__About this exercise__
Word-for-word transcription: reproduce all of the data, but not the pictures.

-------- Record excerpts --------

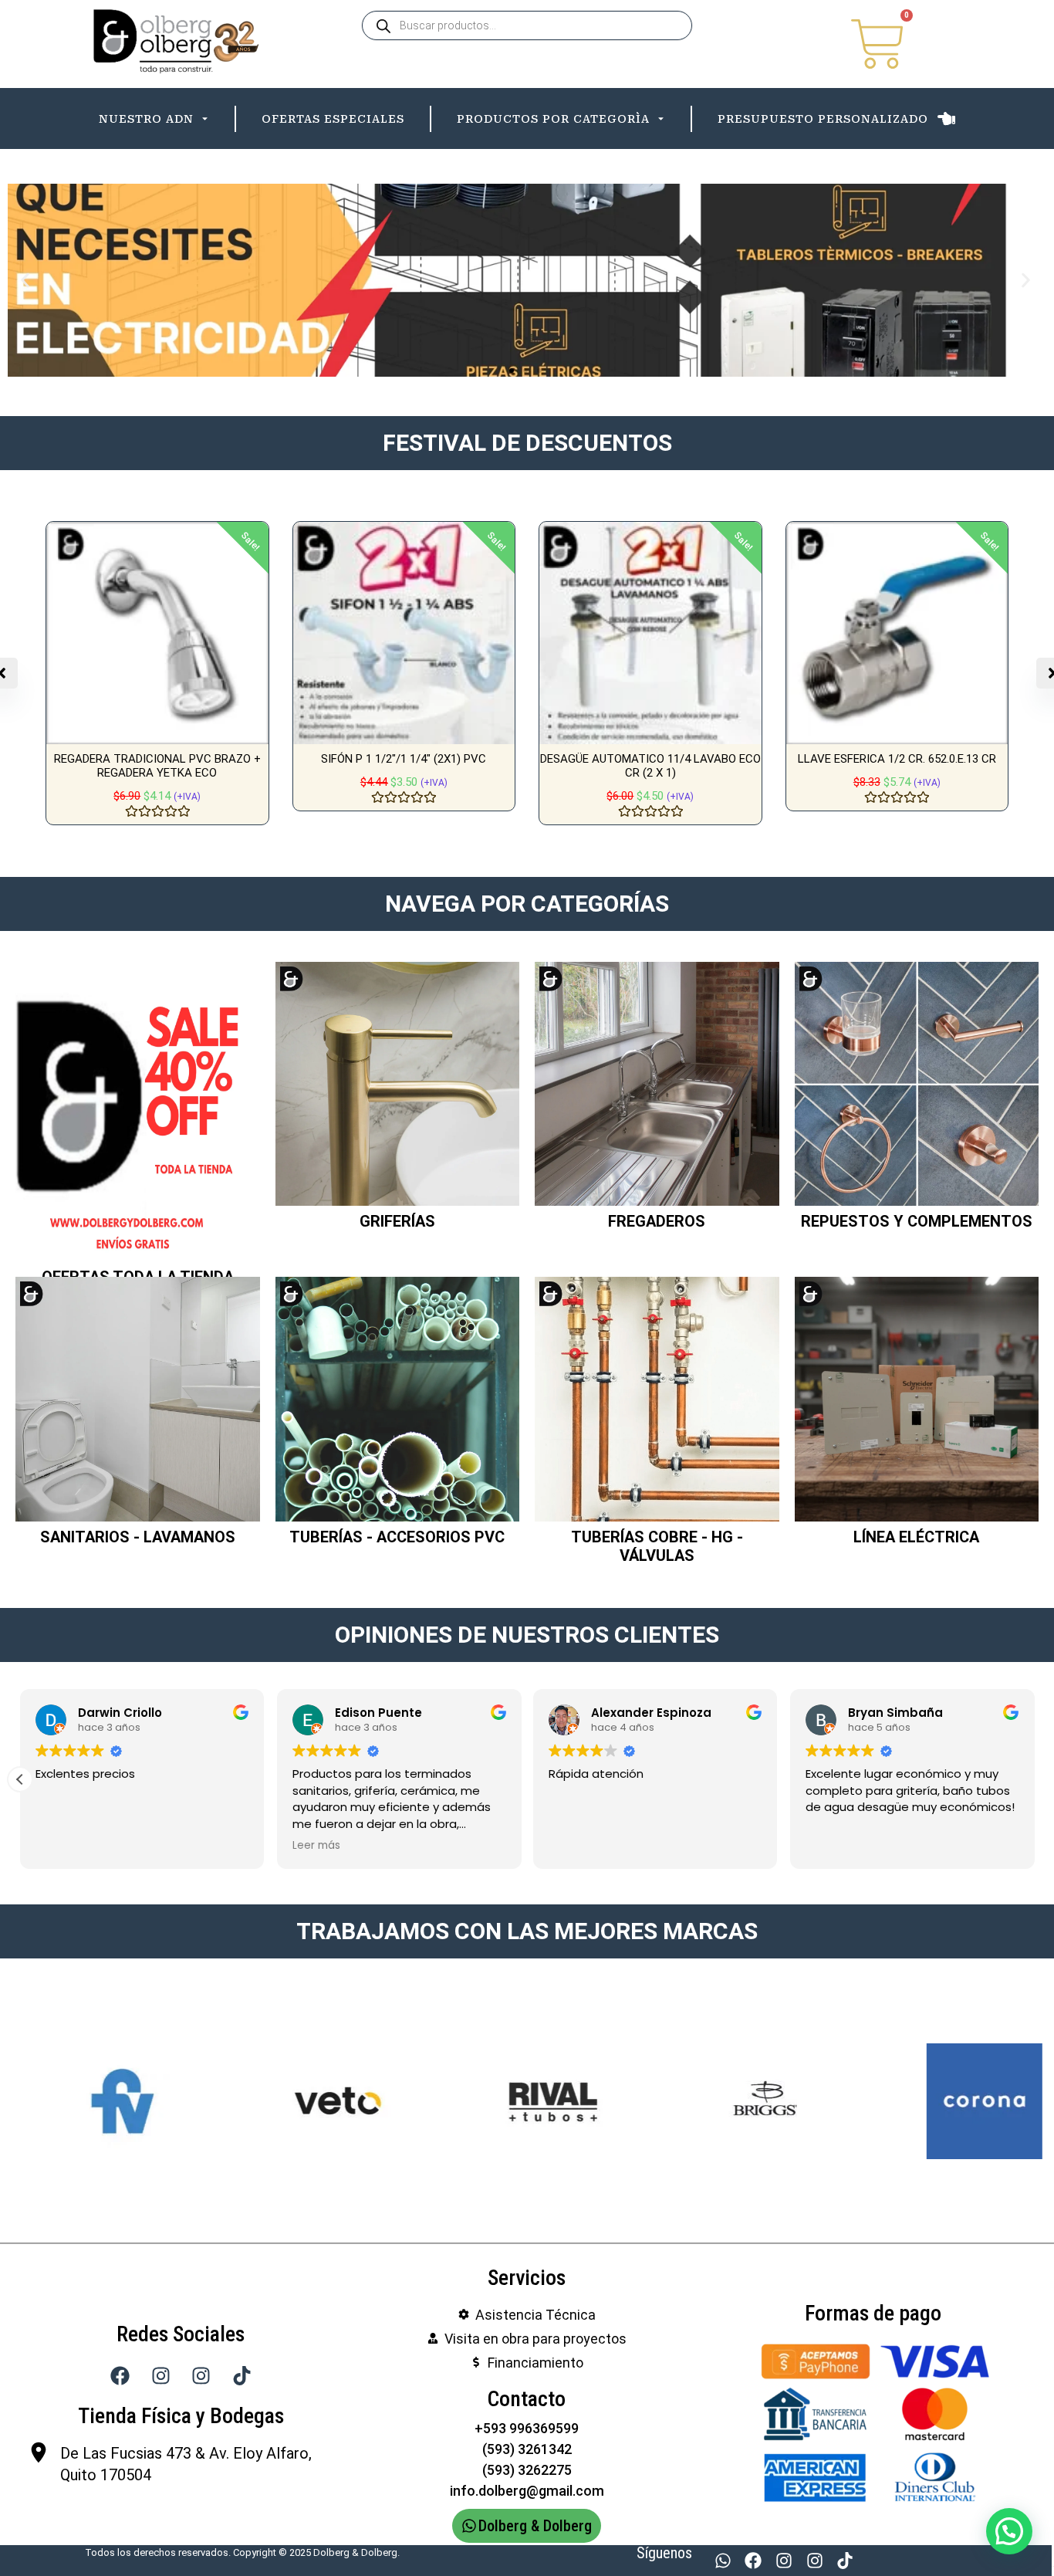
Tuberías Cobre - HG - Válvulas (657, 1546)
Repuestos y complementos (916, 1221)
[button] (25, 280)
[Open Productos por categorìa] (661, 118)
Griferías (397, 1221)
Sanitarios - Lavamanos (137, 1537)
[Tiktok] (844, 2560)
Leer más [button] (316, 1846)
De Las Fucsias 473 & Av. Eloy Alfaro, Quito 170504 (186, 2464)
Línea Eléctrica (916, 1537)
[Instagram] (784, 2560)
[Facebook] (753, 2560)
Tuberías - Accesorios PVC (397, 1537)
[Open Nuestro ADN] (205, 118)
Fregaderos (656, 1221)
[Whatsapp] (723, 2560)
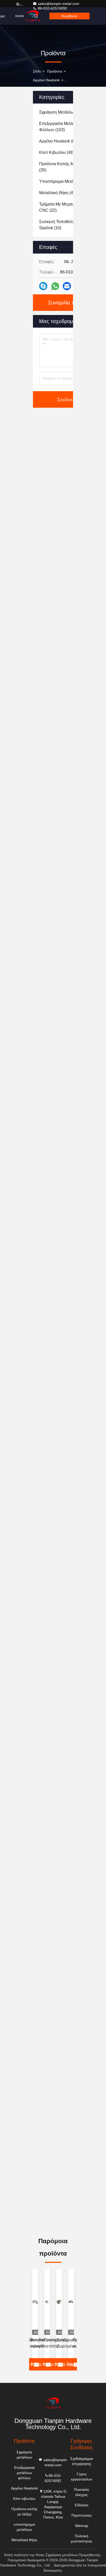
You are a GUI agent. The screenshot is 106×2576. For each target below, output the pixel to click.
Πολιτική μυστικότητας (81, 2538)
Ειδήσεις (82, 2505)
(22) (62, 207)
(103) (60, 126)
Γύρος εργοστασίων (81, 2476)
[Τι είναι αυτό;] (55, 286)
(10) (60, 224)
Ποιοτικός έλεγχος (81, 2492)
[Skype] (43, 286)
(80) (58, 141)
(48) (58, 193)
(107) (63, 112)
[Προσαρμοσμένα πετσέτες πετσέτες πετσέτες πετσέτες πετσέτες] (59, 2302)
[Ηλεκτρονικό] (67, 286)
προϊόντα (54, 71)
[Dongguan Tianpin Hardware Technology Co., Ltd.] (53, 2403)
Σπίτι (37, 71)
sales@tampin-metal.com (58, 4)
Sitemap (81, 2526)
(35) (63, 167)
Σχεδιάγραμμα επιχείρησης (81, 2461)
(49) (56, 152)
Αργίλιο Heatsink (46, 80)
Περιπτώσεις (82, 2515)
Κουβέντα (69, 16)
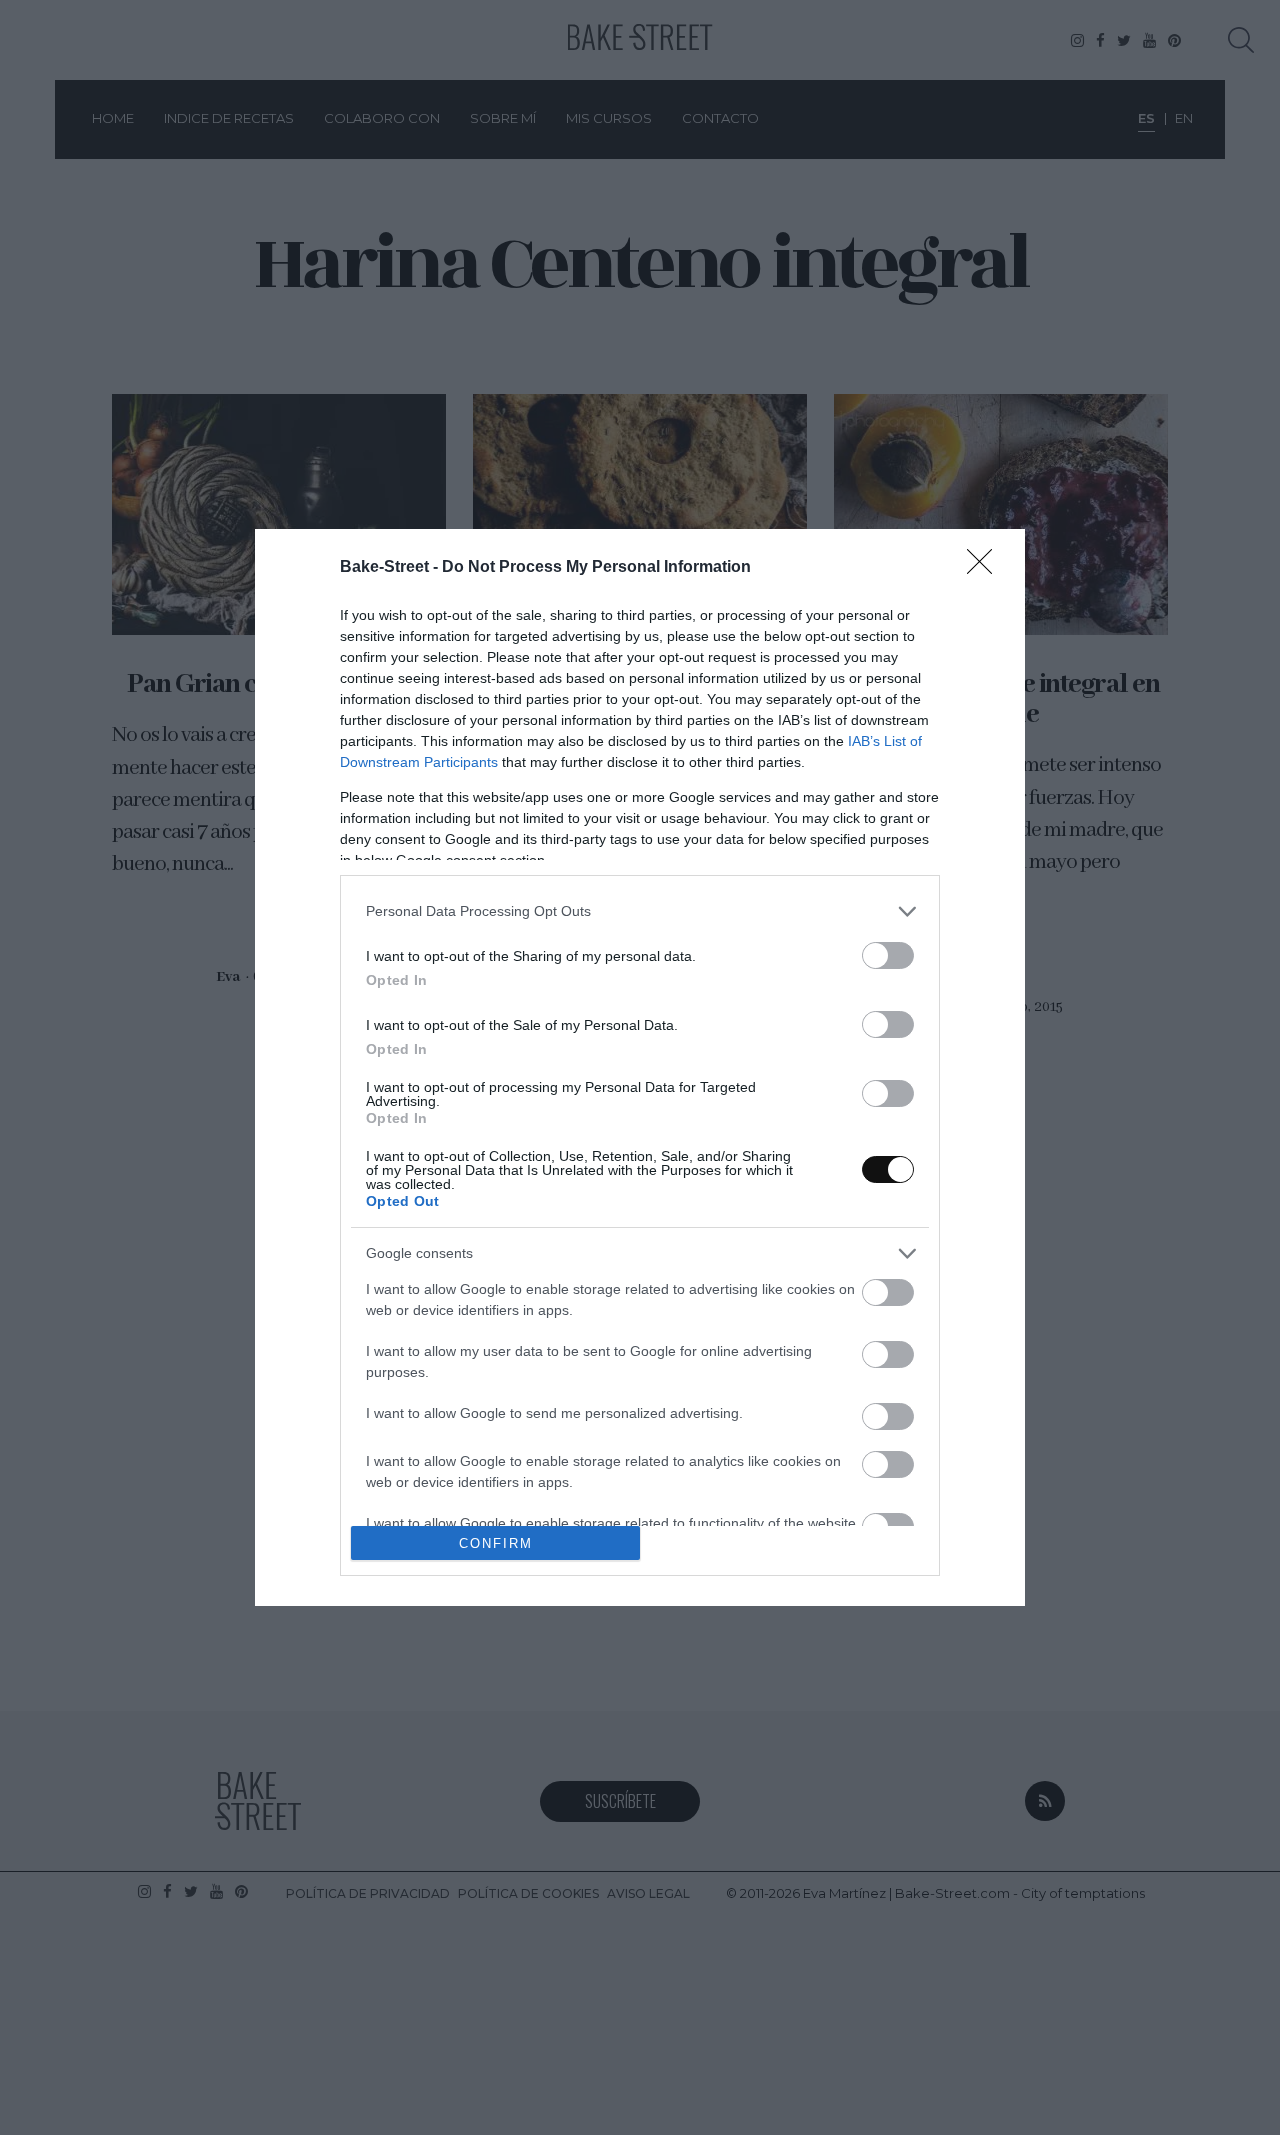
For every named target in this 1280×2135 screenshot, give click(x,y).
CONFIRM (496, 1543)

--------

__Reply__
Tuberías Cobre - HG - Válvulas (657, 1546)
Repuestos y complementos (916, 1221)
[button] (25, 280)
[Open Productos por categorìa] (661, 118)
Griferías (397, 1221)
Sanitarios - Lavamanos (137, 1537)
[Tiktok] (844, 2560)
Leer más [button] (316, 1846)
De Las Fucsias 473 & Av. Eloy Alfaro, Quito 170504 (186, 2464)
Línea Eléctrica (916, 1537)
[Instagram] (784, 2560)
[Facebook] (753, 2560)
Tuberías - Accesorios PVC (397, 1537)
[Open Nuestro ADN] (205, 118)
Fregaderos (656, 1221)
[Whatsapp] (723, 2560)
You are a GUI agent. The screenshot is 106×2576. For each target below, output the pixel to click.
Πολιτική μυστικότητας (81, 2538)
Ειδήσεις (82, 2505)
(22) (62, 207)
(103) (60, 126)
Γύρος εργοστασίων (81, 2476)
[Τι είναι αυτό;] (55, 286)
(10) (60, 224)
Ποιοτικός έλεγχος (81, 2492)
[Skype] (43, 286)
(80) (58, 141)
(48) (58, 193)
(107) (63, 112)
[Προσαρμοσμένα πετσέτες πετσέτες πετσέτες πετσέτες πετσέτες] (59, 2302)
[Ηλεκτρονικό] (67, 286)
προϊόντα (54, 71)
[Dongguan Tianpin Hardware Technology Co., Ltd.] (53, 2403)
Σπίτι (37, 71)
sales@tampin-metal.com (58, 4)
Sitemap (81, 2526)
(35) (63, 167)
Σχεδιάγραμμα επιχείρησης (81, 2461)
(49) (56, 152)
Αργίλιο Heatsink (46, 80)
Περιπτώσεις (82, 2515)
Κουβέντα (69, 16)
For every named target in this 1280×2135 screenshot, give click(x,y).
CONFIRM (496, 1543)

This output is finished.